Au lieu de tirer ces épreuves sur papier, on les tire quelquefois sur une lame de verre, dont la transparence ajoute beaucoup à l’effet.
Fig. 129. - Manière de prendre les épreuves stéréoscopiques d’objets rapprochés
Cette méthode n’est plus applicable, quand il s’agit de prendre des vues stéréoscopiques d’objets très éloignés, par exemple, de paysages ou de monuments. Dans ce cas, une seule, chambre noire est employée pour produire les deux images stéréoscopiques, grâce aux dispositions que nous allons décrire.
La planchette que l’on pose sur le trépied et qui doit supporter elle-même la chambre noire (fig. 130) a une longueur de 0 m,50 à 0 m,60. Percée d’une rainure, elle est munie de deux équerres en bois A, B, qui peuvent se rapprocher ou s’éloigner dans la rainure, et se fixer à un écartement voulu, au moyen d’une vis. On place la chambre noire unique, qui doit servir à prendre les deux vues dissemblables, contre une des équerres A, et l’on remarque bien à quelle partie du paysage ou dit monument, correspond le centre de figure de la glace dépolie, centre de figure qui a été déterminé, comme nous l’avons dit plus haut, par l’intersection de deux diagonales. On forme aussitôt l’image photographique du modèle, en remplaçant la glace dépolie par le châssis à reproduction contenant la glace collodionnée. Cela fait, on pousse la chambre noire contre l’autre équerre, B, dont on fait varier la position, jusqu’à ce que la même partie du paysage ou du monument vienne encore correspondre au centre, de la glace dépolie. Ce point étant bien déterminé, on fixe solidement la seconde équerre au moyen de la vis. On remplace la glace dépolie par la plaque de verre sensibilisée, et l’on reçoit la seconde image sur cette plaque sensibilisée.

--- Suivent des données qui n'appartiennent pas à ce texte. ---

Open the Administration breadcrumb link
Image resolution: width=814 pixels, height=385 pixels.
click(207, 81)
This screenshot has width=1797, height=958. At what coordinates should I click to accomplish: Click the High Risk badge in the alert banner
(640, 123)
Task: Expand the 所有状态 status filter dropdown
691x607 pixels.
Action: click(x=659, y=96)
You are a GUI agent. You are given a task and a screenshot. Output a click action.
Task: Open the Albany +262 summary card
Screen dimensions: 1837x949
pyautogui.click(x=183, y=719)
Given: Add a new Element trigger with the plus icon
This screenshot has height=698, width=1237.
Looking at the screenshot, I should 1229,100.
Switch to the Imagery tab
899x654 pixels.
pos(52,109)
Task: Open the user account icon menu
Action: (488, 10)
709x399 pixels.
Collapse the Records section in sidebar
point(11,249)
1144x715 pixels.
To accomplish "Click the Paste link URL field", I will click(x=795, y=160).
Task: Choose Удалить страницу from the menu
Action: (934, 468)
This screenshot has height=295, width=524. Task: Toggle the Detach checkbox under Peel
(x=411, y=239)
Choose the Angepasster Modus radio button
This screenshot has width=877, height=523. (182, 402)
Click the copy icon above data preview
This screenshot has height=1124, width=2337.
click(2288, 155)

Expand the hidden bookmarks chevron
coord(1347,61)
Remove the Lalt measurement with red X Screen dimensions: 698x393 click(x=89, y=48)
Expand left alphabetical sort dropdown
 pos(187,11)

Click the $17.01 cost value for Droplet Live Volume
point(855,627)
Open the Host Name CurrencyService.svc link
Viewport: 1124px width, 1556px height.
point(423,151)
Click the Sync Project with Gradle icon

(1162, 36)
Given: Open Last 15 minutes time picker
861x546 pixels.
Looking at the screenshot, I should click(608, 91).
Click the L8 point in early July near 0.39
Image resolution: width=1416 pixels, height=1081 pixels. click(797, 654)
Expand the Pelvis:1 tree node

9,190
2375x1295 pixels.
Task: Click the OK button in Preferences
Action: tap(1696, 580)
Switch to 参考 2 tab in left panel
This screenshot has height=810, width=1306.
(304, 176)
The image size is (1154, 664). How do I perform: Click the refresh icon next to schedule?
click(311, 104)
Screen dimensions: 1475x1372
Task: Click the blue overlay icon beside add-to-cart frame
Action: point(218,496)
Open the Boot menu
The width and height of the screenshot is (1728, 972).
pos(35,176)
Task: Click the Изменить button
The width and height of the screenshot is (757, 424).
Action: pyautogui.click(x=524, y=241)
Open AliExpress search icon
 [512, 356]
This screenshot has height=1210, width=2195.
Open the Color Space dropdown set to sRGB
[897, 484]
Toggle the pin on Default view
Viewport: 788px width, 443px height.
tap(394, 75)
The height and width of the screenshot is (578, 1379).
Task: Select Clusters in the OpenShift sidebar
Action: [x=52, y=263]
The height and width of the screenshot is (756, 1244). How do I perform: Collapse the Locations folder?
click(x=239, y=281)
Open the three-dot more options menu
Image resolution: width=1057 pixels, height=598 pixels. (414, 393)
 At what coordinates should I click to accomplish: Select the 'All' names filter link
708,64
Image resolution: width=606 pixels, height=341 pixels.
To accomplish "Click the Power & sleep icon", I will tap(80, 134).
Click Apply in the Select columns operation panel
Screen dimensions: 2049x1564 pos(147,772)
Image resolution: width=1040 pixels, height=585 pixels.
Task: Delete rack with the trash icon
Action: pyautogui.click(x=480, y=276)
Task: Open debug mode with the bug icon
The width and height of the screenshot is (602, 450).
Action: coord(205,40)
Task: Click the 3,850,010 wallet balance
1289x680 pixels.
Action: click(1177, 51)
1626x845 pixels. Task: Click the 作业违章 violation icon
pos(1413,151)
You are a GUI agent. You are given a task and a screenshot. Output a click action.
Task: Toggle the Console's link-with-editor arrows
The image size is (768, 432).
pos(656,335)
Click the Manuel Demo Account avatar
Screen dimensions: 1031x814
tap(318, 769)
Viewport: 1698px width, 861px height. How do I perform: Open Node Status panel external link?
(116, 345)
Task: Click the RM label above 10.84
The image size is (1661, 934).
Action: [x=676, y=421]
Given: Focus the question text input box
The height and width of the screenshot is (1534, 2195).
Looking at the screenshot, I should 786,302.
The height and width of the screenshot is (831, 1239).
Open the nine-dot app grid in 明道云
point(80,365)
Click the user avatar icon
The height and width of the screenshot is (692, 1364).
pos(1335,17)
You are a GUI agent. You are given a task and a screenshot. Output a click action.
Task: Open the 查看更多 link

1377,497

Fig. 130. - Planchette supportant la chambre noire pour les vues stéréoscopiques éloignées.
Une seule chambre obscure, à objectif unique, peut servir, disons-nous, à prendre successivement les deux épreuves sur chaque moitié de la glace. Seulement, lorsqu’on découpera chaque épreuve positive pour la coller sur sa carte, il sera nécessaire de coller l’épreuve stéréoscopique gauche, à droite du carton, et l’épreuve stéréoscopique droite, à gauche du même carton. On peut remédier .à cet inconvénient, quand on prend les deux vues photographiques ; il suffit de prendre la vue de droite sur le côté gauche de la glace collodionnée, et la vue de gauche sur son côté droit.
La distance à laisser entre les deux points d’arrêt de le chambre noire, ne doit pas être de plus de 0 m,07, qui est l’écartement moyen des deux prunelles de nos yeux. En observant bien cet écartement, les épreuves stéréoscopiques sont excellentes et ne fatiguent point la vue.